Prostrée, silencieuse, cachée dans sa grande couverture rouge, elle attendait. Elle attendait que les trompettes cessent de hurler, que les questions cessent d'affluer, que la peur cesse de l'étreindre, que les réponses cessent de se dérober. Solana savait bien attendre. C'était une qualité qui importait peu aux yeux de son père, aux yeux des instructeurs, aux yeux des courtisans. Mais elle connaissait sa valeur. Et elle attendait, calme.
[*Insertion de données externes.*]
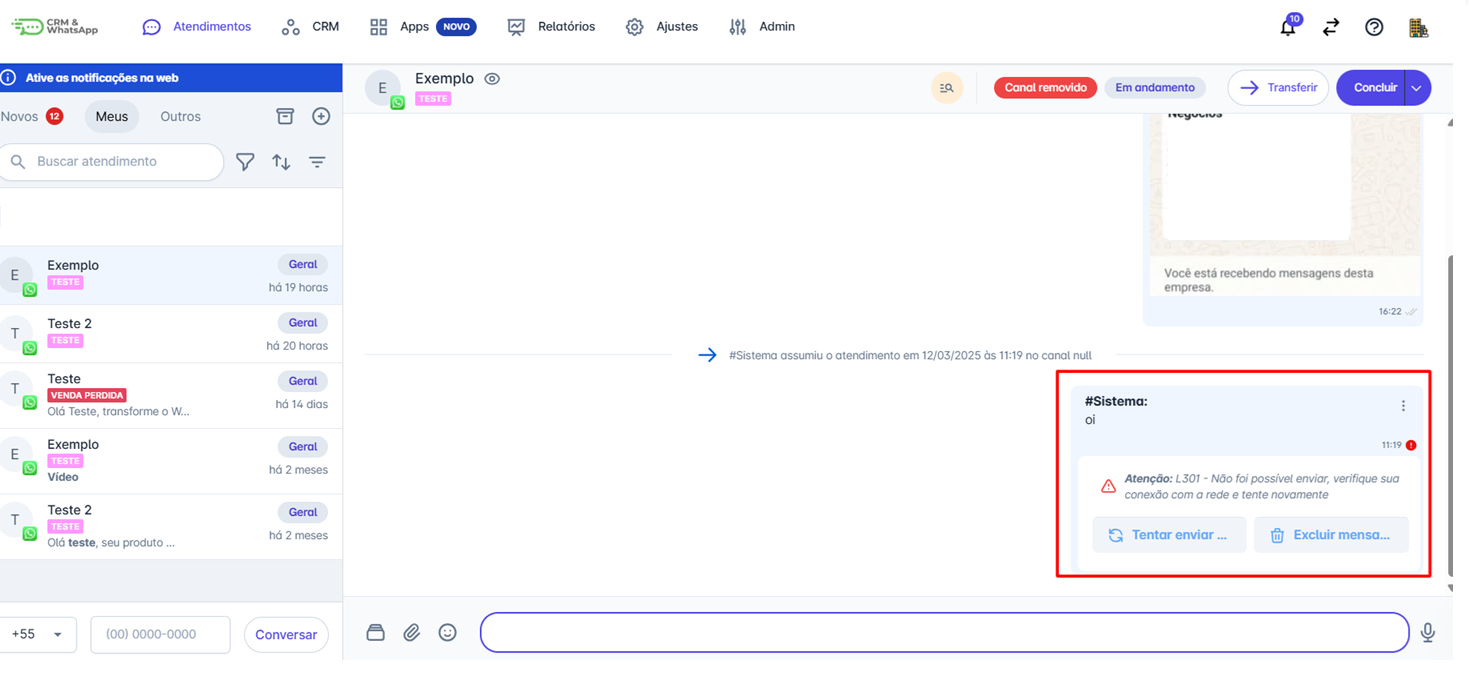1469x685 pixels.
Task: Expand the Concluir dropdown arrow
Action: pos(1417,88)
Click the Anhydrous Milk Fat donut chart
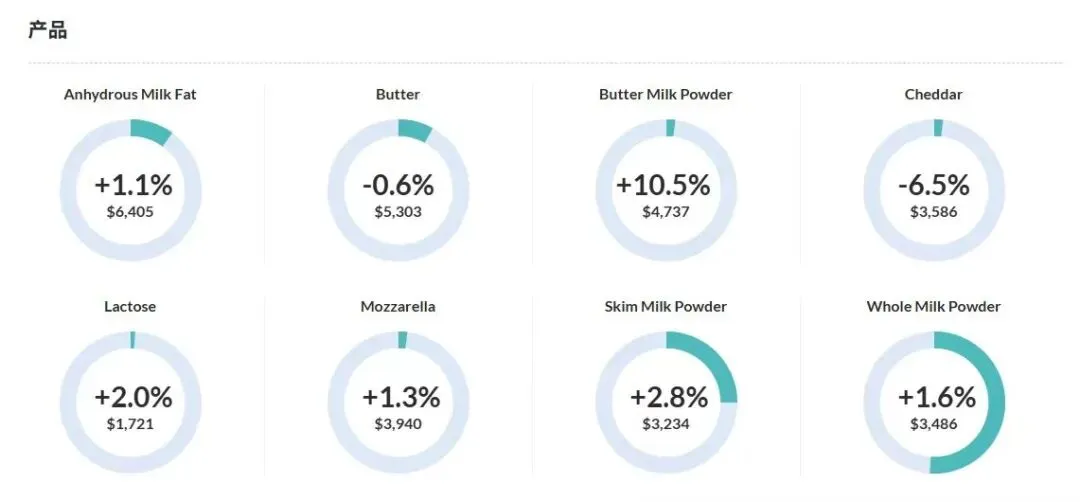This screenshot has width=1080, height=502. [x=130, y=190]
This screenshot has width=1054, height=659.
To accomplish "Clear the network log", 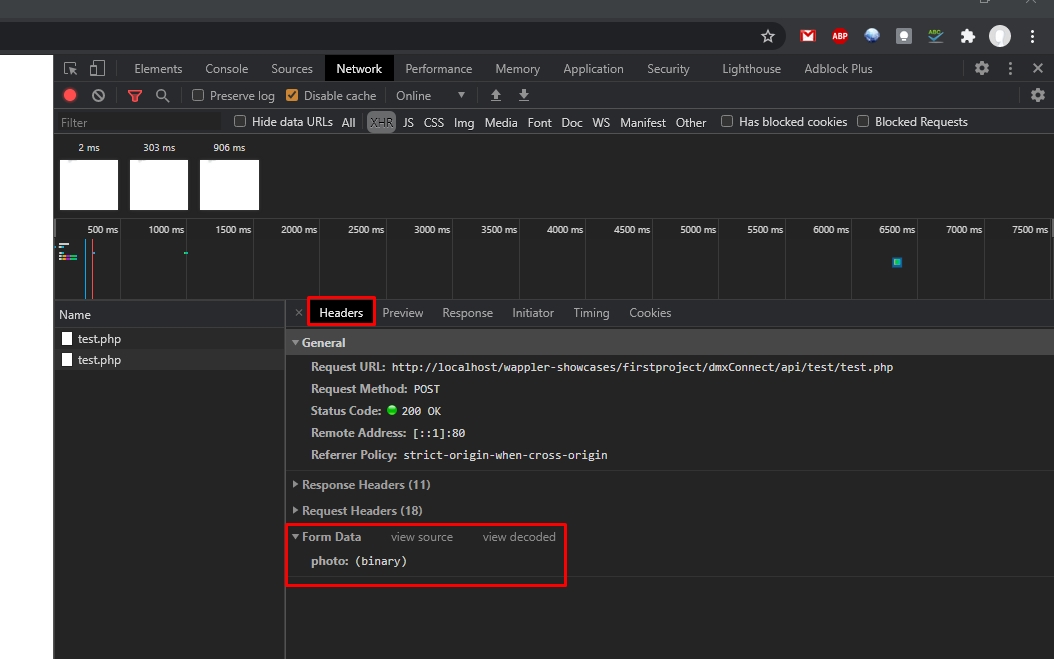I will click(98, 96).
Pourtant, lorsque quelqu'un posa sa main sur son épaule, elle faillit crier. Peut-être n'était-elle pas si calme que ça, après tout. Solana n'avait pas l'habitude des contacts. Les serviteurs avaient bien trop peur d'elle pour la toucher, son père n'en voyait pas l'intérêt et les gardes n'étaient pas là pour ça, même Agape. Alors elle attrapa vivement le poignet de celui qui en avait eu l'audace et fit volte-face pour se retrouver face aux yeux d'un bleu-vert malicieux de Jonas.
Soulagée, elle poussa un soupir, avant de l'interroger.
— Jonas ! Que fais-tu là ? Tout va bien ?
— Madame, je vous... cherchais... répondit-il en essayant de reprendre son souffle, visiblement exténué par une course. C'est votre garde... le grand Sevadain...
— Agape ? Qu'a-t-il ?Solana sentit son coeur battre plus fort, et resserra inconsciemment sa prise sur le poignet de Jonas, lui tirant une grimace de douleur. Elle le lâcha, désolée.
— Il est avec votre... fiancé. Mais je l'ai vu... couvert de... sang.
Solana rattrapa son poignet immédiatement, et le traîna derrière elle.
— Amène moi vers lui. Tout de suite.
Jonas poussa un soupir désespéré mais comprit au ton de Solana qu'il était inutile de discuter. Alors qu'ils s'approchaient des portes, un des soldats qui les gardaient interpella la jeune fille.
— Imperatorina, vous devez rester à l'abri.
— Ne vous avisez pas de me donner d'ordres. Quelqu'un est venu dans mon palais avec pour intention de commettre un meurtre. Je ne me cacherai pas.Sans s'arrêter, elle sortit de la salle. Derrière elle, Jonas, impressionné, adressa un clin d'œil au soldat avant de la rejoindre. Dans les yeux du garçon de cuisine, l'affection était remplacée par autre chose. Quelque chose de plus puissant. De l'ébahissement, peut-être. De l'admiration. Les gens se méprenaient souvent, s'arrêtant à sa surface calme et douce. Ils ne voyaient pas la lave qui bouillonnait sous la surface, attendant l'explosion.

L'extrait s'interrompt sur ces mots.